Most L&D teams are not struggling because they lack talent or effort. They are struggling because of the system they are operating in. In this episode, Jess sits down with L&D strategist Tracie Cantu to talk about why L&D's credibility problem is really an operating model problem, and what it looks like to fix it. They cover everything from governance and portfolio management to getting involved in strategic conversations, empowering others to create content, and the three-pillar Learning Operations Blueprint that can help any L&D team operate with the same rigor and intention as the business it serves.
Jess and Tracie Discuss
Why L&D's traditional operating model is now a liability, not just a limitation
What "running L&D like a business" actually means (and what it does not mean)
Reframing governance and operational rigor as a superpower, not bureaucracy
The difference between the business as your customer and employees as your consumers
Portfolio management for L&D: making data-driven decisions about where to invest resources
The Learning Operations Blueprint and its three pillars: people, process, and technology
Why standardizing your intake process is the highest-leverage first step
Becoming a connector and problem-solver across the organization
Why over-indexing on content creation keeps L&D teams stuck
Empowering SMEs to create content so L&D can focus on higher-impact work
A simple first step any team can take: mapping current processes together
About Tracie Cantu
Tracie Cantu, MHRM, CPTD is an enterprise L&D strategist with 20+ years of experience building and transforming learning operations at scale. She has led learning functions across aviation, government, retail, and tech, including Director of Learning Technology at Whole Foods Market (Amazon) and Head of Learning Ecosystems at Meta, before stepping into fractional executive work and advising global organizations across financial services, legal, healthcare, and beyond. Her work is grounded in a single premise: L&D's credibility problem is an operating model problem.

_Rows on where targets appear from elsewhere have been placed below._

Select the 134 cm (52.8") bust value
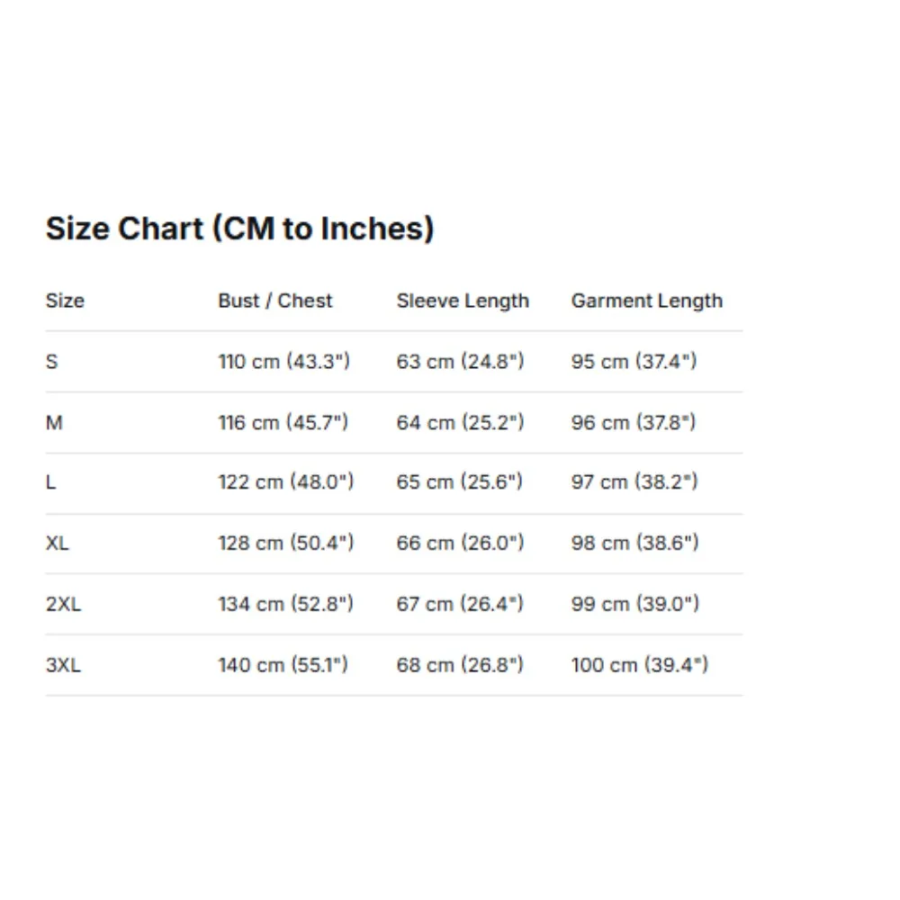This screenshot has height=900, width=900. click(x=285, y=605)

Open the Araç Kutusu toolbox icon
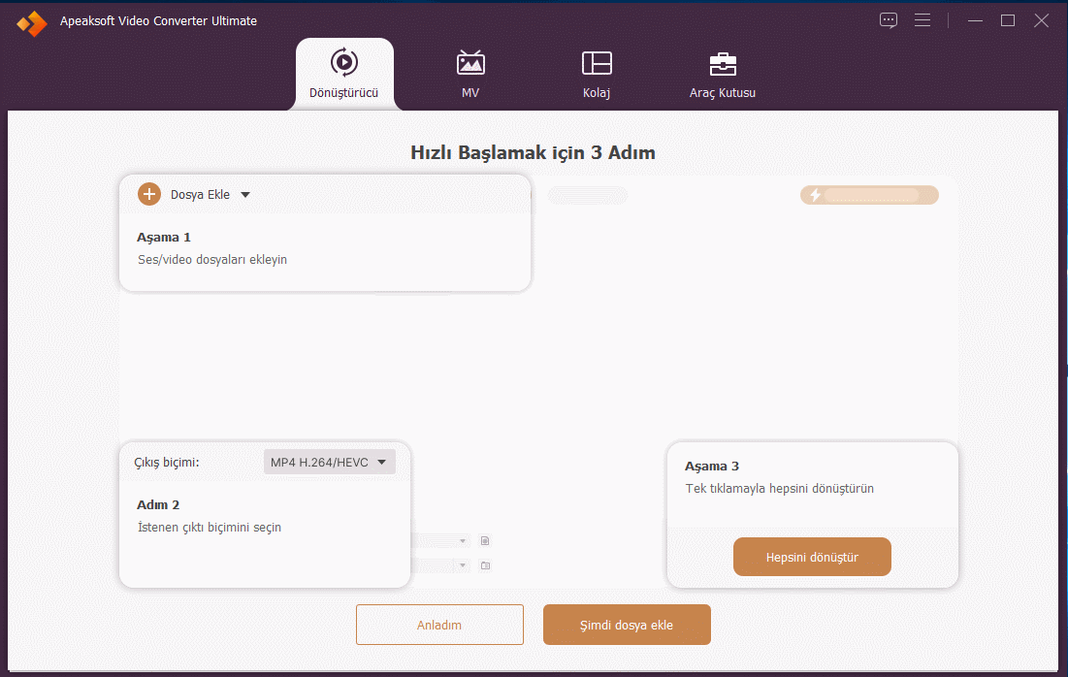pos(723,64)
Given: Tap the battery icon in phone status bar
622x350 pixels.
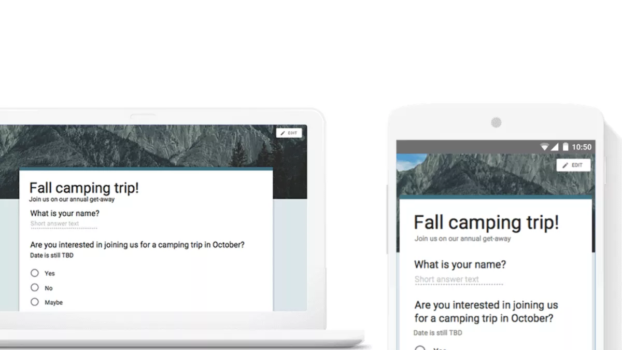Looking at the screenshot, I should click(x=566, y=147).
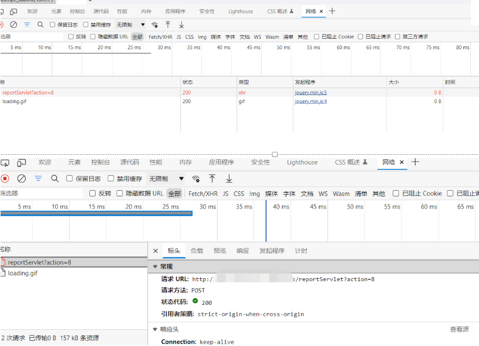
Task: Click export HAR down-arrow in upper panel
Action: [x=182, y=25]
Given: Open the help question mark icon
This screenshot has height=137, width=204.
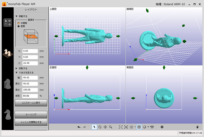Looking at the screenshot, I should (9, 21).

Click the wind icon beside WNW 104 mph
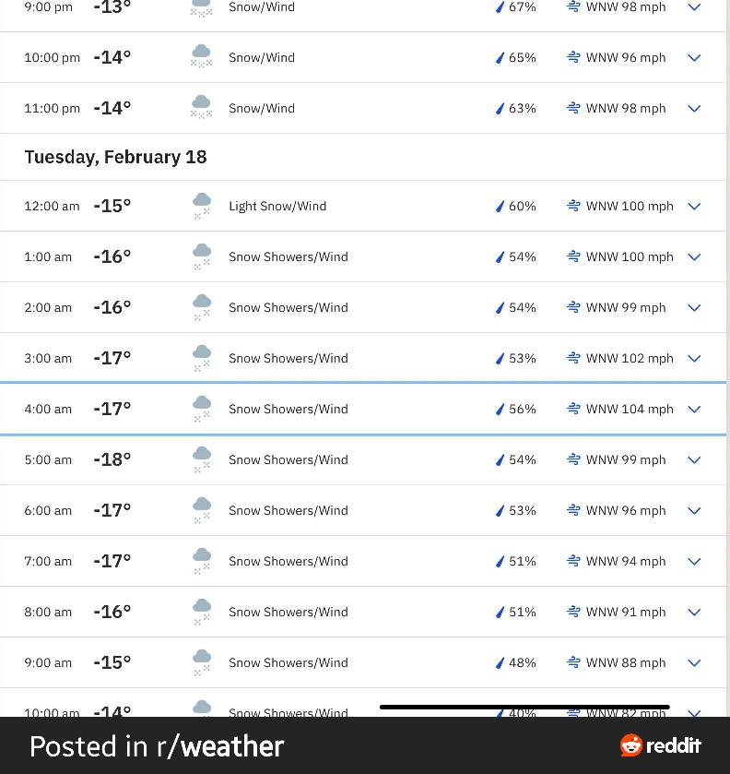tap(573, 409)
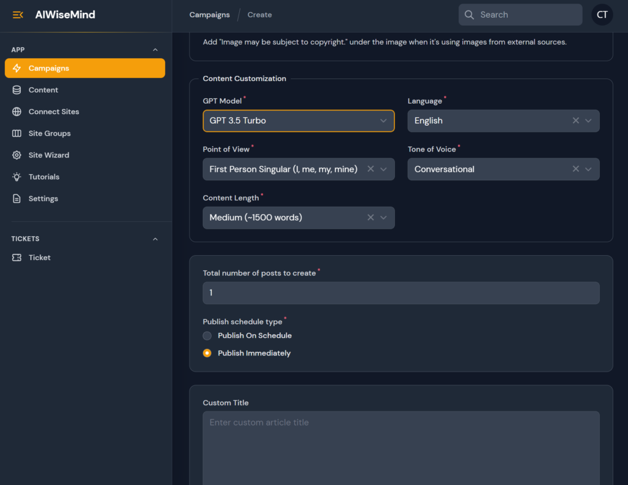The height and width of the screenshot is (485, 628).
Task: Expand the Tone of Voice dropdown
Action: pyautogui.click(x=588, y=169)
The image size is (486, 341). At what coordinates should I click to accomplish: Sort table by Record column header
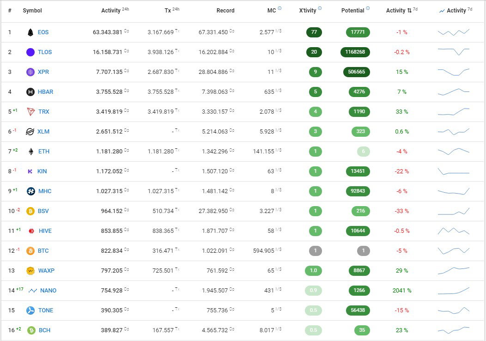click(225, 11)
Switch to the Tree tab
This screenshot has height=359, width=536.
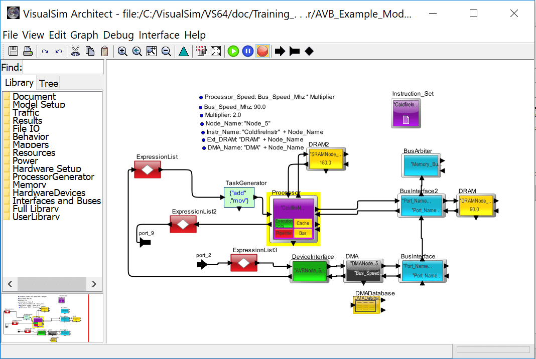pyautogui.click(x=49, y=83)
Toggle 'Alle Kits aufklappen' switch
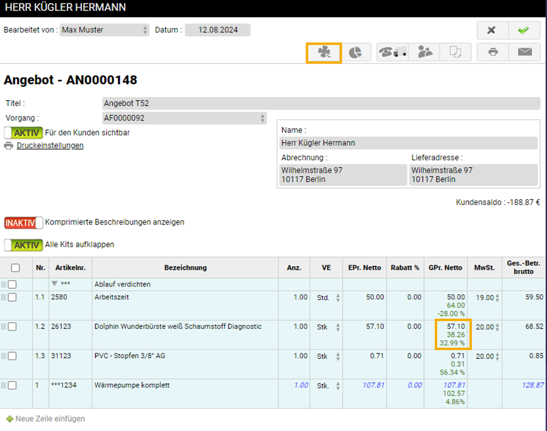 tap(23, 245)
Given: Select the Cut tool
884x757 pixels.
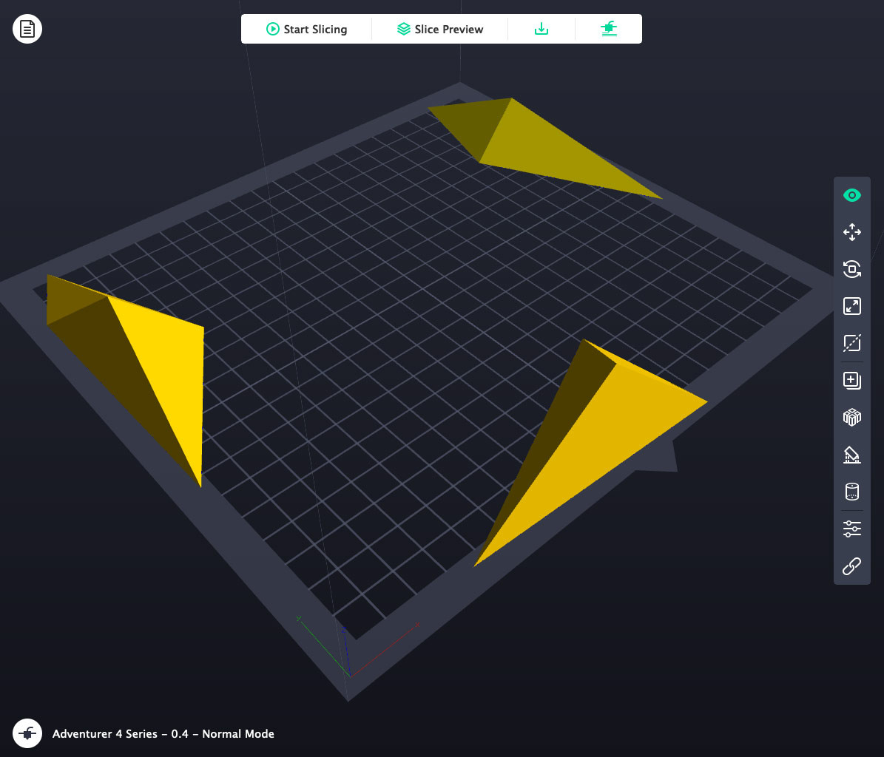Looking at the screenshot, I should pos(851,343).
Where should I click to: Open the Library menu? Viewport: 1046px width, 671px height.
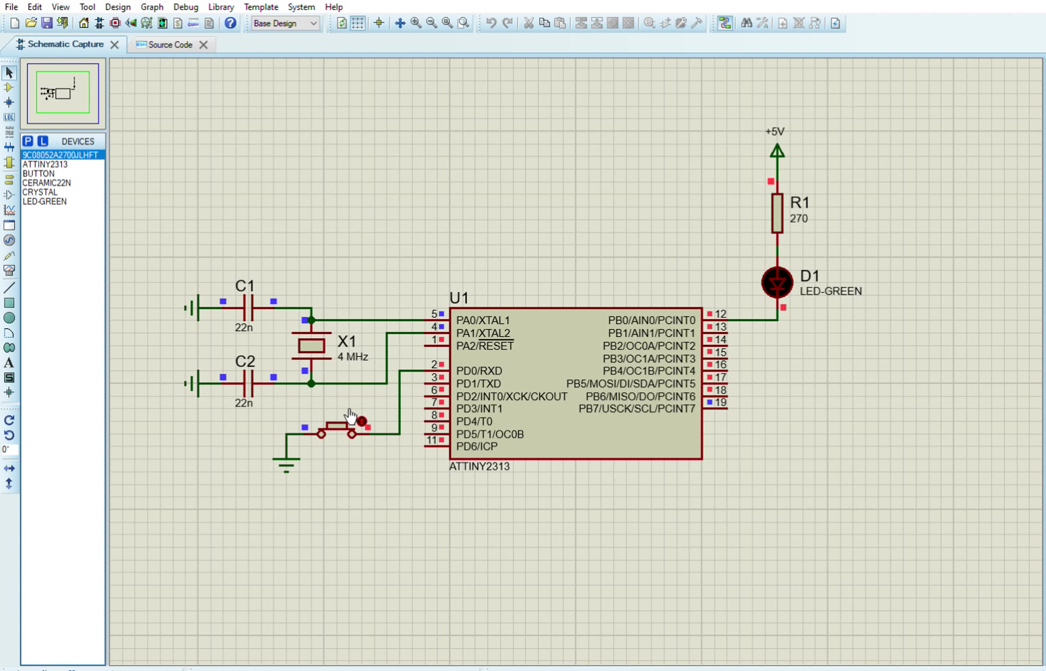point(220,7)
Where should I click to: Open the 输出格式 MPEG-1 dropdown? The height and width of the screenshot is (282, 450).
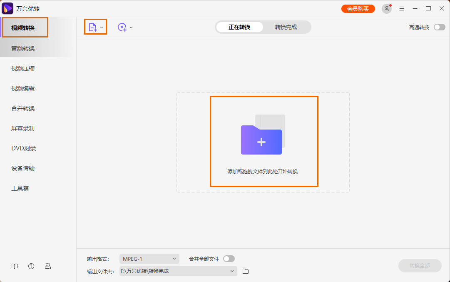[x=149, y=258]
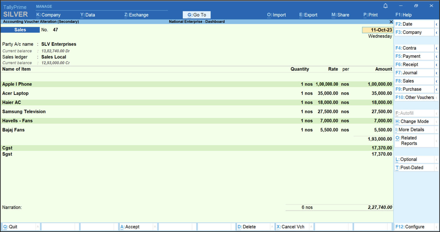The height and width of the screenshot is (232, 440).
Task: Expand the arrow next to F8: Sales
Action: pos(436,81)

As Chief Learning Strategist of Your CLO, she works with senior L&D leaders and the executives they report to on the infrastructure, technology strategy, and measurement systems that make learning functions perform like the business units they serve. Tracie is an international speaker and a regular presence at Learning, HR, and EdTech conferences. Her writing has appeared in publications such as TD Magazine, Federal News Network, and Training Magazine. Her book, Running L&D Like a Business: Drive Value with Learning Operations, published through ATD Press.